------ DATA SECTION

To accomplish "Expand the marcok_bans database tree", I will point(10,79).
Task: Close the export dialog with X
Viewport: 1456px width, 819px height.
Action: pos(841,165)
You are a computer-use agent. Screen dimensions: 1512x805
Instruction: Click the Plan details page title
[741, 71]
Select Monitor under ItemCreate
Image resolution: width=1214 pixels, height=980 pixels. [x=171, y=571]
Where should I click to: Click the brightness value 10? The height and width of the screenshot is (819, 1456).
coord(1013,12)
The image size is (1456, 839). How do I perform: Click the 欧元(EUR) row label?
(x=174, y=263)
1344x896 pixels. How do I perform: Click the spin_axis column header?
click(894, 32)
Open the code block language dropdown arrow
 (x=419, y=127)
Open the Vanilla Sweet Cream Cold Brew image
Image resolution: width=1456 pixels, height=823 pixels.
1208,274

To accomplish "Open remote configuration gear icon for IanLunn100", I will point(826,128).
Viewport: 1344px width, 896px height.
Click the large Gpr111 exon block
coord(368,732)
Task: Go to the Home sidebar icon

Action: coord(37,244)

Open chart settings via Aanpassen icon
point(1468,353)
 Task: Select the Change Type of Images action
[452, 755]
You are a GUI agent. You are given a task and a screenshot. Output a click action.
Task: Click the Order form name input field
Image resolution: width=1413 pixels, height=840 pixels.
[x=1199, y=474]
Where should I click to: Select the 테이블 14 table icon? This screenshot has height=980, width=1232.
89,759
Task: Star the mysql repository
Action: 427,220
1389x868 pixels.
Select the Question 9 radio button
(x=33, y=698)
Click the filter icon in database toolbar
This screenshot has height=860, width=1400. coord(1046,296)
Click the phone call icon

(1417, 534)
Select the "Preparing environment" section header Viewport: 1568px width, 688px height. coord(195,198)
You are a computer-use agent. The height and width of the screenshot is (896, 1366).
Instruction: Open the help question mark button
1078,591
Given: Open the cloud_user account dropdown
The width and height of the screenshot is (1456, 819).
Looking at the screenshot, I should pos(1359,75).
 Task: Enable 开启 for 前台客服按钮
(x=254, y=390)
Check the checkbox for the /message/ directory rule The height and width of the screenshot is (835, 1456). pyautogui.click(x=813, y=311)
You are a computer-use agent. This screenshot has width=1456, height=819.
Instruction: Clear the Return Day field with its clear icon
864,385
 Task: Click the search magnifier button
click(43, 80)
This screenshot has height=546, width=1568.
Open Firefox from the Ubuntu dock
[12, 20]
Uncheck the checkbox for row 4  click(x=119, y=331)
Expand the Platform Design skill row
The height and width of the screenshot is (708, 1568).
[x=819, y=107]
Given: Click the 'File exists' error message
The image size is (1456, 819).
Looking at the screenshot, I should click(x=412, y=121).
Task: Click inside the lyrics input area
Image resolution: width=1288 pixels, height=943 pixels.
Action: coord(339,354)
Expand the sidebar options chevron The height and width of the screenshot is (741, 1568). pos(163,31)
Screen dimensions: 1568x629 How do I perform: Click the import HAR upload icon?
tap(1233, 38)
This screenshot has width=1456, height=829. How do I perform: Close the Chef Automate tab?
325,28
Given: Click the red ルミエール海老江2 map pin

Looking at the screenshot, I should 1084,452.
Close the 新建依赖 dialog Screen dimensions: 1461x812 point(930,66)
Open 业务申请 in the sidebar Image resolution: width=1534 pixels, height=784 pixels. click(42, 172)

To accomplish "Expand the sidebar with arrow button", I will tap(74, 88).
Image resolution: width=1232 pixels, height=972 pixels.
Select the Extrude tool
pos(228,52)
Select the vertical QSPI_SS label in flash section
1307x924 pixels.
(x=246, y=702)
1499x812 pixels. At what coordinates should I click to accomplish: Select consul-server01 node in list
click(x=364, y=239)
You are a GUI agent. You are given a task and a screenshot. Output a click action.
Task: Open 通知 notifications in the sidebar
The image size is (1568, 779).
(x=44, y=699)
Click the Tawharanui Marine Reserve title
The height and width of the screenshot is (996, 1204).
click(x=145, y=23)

------------

ABOUT THIS EXERCISE:
Reproduce the data shown above exactly, including every line.

SOLUTION TO THIS PROBLEM:
To accomplish "Expand the marcok_bans database tree", I will point(10,79).
Task: Close the export dialog with X
Viewport: 1456px width, 819px height.
Action: pos(841,165)
You are a computer-use agent. Screen dimensions: 1512x805
Instruction: Click the Plan details page title
[741, 71]
Select Monitor under ItemCreate
Image resolution: width=1214 pixels, height=980 pixels. [x=171, y=571]
Where should I click to: Click the brightness value 10? The height and width of the screenshot is (819, 1456).
coord(1013,12)
The image size is (1456, 839). How do I perform: Click the 欧元(EUR) row label?
(x=174, y=263)
1344x896 pixels. How do I perform: Click the spin_axis column header?
click(894, 32)
Open the code block language dropdown arrow
 (x=419, y=127)
Open the Vanilla Sweet Cream Cold Brew image
Image resolution: width=1456 pixels, height=823 pixels.
1208,274

To accomplish "Open remote configuration gear icon for IanLunn100", I will point(826,128).
Viewport: 1344px width, 896px height.
Click the large Gpr111 exon block
coord(368,732)
Task: Go to the Home sidebar icon

Action: coord(37,244)

Open chart settings via Aanpassen icon
point(1468,353)
 Task: Select the Change Type of Images action
[452, 755]
You are a GUI agent. You are given a task and a screenshot. Output a click action.
Task: Click the Order form name input field
Image resolution: width=1413 pixels, height=840 pixels.
[x=1199, y=474]
Where should I click to: Select the 테이블 14 table icon? This screenshot has height=980, width=1232.
89,759
Task: Star the mysql repository
Action: 427,220
1389x868 pixels.
Select the Question 9 radio button
(x=33, y=698)
Click the filter icon in database toolbar
This screenshot has height=860, width=1400. coord(1046,296)
Click the phone call icon

(1417, 534)
Select the "Preparing environment" section header Viewport: 1568px width, 688px height. coord(195,198)
You are a computer-use agent. The height and width of the screenshot is (896, 1366).
Instruction: Open the help question mark button
1078,591
Given: Open the cloud_user account dropdown
The width and height of the screenshot is (1456, 819).
Looking at the screenshot, I should pos(1359,75).
 Task: Enable 开启 for 前台客服按钮
(x=254, y=390)
Check the checkbox for the /message/ directory rule The height and width of the screenshot is (835, 1456). pyautogui.click(x=813, y=311)
You are a computer-use agent. This screenshot has width=1456, height=819.
Instruction: Clear the Return Day field with its clear icon
864,385
 Task: Click the search magnifier button
click(43, 80)
This screenshot has height=546, width=1568.
Open Firefox from the Ubuntu dock
[12, 20]
Uncheck the checkbox for row 4  click(x=119, y=331)
Expand the Platform Design skill row
The height and width of the screenshot is (708, 1568).
[x=819, y=107]
Given: Click the 'File exists' error message
The image size is (1456, 819).
Looking at the screenshot, I should click(x=412, y=121).
Task: Click inside the lyrics input area
Image resolution: width=1288 pixels, height=943 pixels.
Action: coord(339,354)
Expand the sidebar options chevron The height and width of the screenshot is (741, 1568). pos(163,31)
Screen dimensions: 1568x629 How do I perform: Click the import HAR upload icon?
tap(1233, 38)
This screenshot has width=1456, height=829. How do I perform: Close the Chef Automate tab?
325,28
Given: Click the red ルミエール海老江2 map pin

Looking at the screenshot, I should 1084,452.
Close the 新建依赖 dialog Screen dimensions: 1461x812 point(930,66)
Open 业务申请 in the sidebar Image resolution: width=1534 pixels, height=784 pixels. click(42, 172)

To accomplish "Expand the sidebar with arrow button", I will tap(74, 88).
Image resolution: width=1232 pixels, height=972 pixels.
Select the Extrude tool
pos(228,52)
Select the vertical QSPI_SS label in flash section
1307x924 pixels.
(x=246, y=702)
1499x812 pixels. At what coordinates should I click to accomplish: Select consul-server01 node in list
click(x=364, y=239)
You are a GUI agent. You are given a task and a screenshot. Output a click action.
Task: Open 通知 notifications in the sidebar
The image size is (1568, 779).
(x=44, y=699)
Click the Tawharanui Marine Reserve title
The height and width of the screenshot is (996, 1204).
click(x=145, y=23)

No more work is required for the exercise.